— Start Quoted passage —

Structure of Clouds – Cloud Atlas Book Review

Cloud Atlas Film
“Cloud Atlas” – the film

About 7:40pm this past Saturday, I finished reading David Mitchell’s Cloud Atlas. At 10pm that same night, Mike and I caught the Wachowski/Tykwer film version. I was excited, to say the least.

I cannot claim to be a die-hard fan of this work, as I did not know anything about the book until Mike showed me the film trailer about a month ago. But having decided to see the film, I knew I wanted to read the book before the theatre experience.  Now that I have read Cloud Atlas, I’m happy to say I will be reading other Mitchell books.  Why? Because I was blown away – by theme, language, and primarily structure.

I freely admit to being a symmetry whore, whether that symmetry is physical, audible, literary, or artistic. And I am especially partial to symmetry if it is all of the above. As such, I pay careful attention to structure, whether it is in writing, a painting, or a building. Cloud Atlas is by far one of the most remarkable feats of literary structure that I have ever experienced. The book consists of six stores spanning six lifetimes and hundreds (or maybe thousands) of years. These stories are nested within each other – much like the Russian matryoshka dolls.  Each story, with the exception of the final story, breaks off in the middle, and the reader moves to the next. Then, after reading the final story all the way through, the reader begins to work backward again until all stories are told. Why is this brilliant? Well, let’s begin at the beginning.

!Possible Spoilers Here!

— End Quoted passage —
— Start Listing —

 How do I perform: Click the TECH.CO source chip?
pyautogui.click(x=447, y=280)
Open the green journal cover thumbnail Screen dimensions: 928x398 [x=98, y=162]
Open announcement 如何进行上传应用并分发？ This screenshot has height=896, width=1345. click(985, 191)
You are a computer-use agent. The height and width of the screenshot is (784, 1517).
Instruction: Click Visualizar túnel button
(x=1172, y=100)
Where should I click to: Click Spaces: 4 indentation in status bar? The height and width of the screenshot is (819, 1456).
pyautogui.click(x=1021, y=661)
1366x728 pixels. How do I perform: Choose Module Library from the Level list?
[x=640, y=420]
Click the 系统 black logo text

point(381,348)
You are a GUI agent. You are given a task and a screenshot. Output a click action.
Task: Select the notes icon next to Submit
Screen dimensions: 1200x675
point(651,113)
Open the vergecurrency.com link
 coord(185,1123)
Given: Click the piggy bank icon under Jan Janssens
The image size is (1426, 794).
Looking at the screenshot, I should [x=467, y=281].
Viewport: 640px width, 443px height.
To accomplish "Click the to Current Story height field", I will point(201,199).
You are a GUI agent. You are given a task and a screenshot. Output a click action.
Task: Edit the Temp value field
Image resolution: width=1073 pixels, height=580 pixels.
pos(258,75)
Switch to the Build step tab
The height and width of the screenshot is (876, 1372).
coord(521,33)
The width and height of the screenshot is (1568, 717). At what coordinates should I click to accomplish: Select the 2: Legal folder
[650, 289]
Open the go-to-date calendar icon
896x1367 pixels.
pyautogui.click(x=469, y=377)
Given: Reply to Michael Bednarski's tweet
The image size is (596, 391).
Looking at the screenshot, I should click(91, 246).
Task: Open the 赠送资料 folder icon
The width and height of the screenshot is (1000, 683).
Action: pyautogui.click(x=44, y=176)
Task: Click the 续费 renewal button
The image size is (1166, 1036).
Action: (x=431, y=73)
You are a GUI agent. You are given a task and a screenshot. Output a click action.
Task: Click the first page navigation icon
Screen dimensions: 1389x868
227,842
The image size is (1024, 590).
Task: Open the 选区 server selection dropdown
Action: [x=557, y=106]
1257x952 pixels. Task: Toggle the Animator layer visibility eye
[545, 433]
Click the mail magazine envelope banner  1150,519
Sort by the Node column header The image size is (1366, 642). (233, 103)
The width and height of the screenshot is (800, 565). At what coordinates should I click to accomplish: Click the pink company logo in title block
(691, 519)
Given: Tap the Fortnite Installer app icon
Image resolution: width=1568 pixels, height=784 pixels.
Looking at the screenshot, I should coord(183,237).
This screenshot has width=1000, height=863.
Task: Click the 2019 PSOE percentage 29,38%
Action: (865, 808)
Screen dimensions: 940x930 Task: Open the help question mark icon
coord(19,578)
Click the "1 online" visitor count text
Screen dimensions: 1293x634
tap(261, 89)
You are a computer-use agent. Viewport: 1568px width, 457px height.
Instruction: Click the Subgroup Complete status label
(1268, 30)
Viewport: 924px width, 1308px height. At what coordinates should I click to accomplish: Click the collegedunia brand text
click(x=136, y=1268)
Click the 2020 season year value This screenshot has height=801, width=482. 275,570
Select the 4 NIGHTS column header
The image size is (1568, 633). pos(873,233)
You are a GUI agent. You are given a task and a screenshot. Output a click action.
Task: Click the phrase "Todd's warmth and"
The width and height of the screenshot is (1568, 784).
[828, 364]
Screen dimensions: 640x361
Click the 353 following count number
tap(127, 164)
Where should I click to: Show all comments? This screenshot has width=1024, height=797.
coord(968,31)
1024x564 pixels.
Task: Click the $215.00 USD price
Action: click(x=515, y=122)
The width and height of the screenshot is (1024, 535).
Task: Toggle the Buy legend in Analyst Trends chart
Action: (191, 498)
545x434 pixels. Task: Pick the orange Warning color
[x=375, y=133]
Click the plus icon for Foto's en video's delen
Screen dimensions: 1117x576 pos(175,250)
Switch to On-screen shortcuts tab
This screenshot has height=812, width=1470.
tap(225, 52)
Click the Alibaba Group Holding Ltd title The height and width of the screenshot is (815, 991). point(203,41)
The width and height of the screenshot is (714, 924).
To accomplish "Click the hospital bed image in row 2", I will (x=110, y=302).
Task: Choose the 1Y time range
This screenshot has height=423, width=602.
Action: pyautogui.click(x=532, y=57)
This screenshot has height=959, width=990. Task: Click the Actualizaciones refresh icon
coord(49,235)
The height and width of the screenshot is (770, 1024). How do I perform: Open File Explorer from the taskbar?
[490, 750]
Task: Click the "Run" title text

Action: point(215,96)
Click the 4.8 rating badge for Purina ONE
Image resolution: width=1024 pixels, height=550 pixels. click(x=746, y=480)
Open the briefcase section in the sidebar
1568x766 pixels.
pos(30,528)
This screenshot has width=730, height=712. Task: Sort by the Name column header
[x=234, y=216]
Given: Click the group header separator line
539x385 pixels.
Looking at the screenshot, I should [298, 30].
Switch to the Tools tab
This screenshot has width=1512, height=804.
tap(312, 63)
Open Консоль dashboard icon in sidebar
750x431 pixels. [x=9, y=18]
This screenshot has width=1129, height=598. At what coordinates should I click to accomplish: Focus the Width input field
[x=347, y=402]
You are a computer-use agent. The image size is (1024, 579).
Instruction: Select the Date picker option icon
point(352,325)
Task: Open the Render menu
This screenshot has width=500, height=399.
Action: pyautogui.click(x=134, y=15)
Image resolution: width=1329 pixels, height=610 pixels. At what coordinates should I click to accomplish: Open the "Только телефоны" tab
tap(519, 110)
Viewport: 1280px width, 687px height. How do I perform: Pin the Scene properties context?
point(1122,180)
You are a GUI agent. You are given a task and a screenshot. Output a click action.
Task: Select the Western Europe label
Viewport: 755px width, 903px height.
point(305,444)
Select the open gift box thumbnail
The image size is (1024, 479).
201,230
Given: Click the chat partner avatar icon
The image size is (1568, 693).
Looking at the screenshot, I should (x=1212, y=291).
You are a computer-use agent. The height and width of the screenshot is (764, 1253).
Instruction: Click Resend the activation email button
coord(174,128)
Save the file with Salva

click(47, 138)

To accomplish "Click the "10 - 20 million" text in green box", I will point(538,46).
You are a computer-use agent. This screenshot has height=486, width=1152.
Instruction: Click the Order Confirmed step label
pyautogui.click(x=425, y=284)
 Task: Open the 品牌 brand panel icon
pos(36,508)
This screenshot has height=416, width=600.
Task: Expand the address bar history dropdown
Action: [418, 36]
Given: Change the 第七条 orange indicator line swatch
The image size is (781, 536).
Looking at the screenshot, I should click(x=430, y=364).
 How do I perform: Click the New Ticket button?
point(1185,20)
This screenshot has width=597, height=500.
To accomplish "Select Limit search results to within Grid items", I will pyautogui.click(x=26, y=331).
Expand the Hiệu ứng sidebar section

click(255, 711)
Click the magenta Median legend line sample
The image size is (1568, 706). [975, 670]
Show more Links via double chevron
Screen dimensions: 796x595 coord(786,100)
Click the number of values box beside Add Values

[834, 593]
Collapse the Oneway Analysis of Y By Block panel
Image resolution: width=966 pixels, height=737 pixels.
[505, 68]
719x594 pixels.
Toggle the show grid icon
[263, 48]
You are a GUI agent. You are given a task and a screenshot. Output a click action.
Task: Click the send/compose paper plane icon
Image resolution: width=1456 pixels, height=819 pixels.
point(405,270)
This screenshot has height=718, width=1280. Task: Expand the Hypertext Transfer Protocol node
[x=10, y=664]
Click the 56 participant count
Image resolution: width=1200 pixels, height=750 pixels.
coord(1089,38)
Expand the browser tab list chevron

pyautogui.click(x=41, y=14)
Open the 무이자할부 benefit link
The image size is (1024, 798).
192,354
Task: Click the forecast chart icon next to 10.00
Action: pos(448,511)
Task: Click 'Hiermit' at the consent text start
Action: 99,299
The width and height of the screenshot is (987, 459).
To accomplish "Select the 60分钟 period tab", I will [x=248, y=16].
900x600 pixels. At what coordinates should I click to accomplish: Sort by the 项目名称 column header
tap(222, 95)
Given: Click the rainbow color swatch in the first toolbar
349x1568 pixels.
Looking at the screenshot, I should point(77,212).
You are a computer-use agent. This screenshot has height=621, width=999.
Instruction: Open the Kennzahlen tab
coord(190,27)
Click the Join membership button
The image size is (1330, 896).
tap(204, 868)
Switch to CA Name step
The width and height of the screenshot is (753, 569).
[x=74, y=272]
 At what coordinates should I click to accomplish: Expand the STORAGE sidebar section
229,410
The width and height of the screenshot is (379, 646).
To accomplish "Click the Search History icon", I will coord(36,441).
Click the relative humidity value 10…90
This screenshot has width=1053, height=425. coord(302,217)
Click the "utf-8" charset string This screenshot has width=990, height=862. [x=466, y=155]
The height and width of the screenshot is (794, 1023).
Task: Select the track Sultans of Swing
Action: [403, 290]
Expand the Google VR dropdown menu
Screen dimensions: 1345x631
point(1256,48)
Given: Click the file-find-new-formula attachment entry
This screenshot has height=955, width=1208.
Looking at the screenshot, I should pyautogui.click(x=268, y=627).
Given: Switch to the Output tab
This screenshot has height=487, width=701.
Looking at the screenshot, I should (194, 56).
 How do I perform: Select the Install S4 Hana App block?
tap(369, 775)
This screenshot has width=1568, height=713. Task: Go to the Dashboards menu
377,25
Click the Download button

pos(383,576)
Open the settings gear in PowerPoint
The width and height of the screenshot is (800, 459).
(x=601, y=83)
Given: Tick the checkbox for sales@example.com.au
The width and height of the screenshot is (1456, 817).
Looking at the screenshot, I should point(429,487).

— End Listing —

### Given instruction A
Summarize the Cloud Atlas book review in two sentences.
### Given instruction B
In the Cloud Atlas book review, how did the reviewer first learn about the book?

### Exercise output A
The reviewer finished reading David Mitchell's Cloud Atlas on a Saturday evening, saw the Wachowski/Tykwer film that same night, and was blown away by the book's theme, language, and above all its structure. The book nests six stories spanning six lifetimes like Russian matryoshka dolls: each story except the last stops midway, and after the final story is read in full, the reader works backward until all are finished.

### Exercise output B
Mike showed the reviewer the film trailer about a month earlier.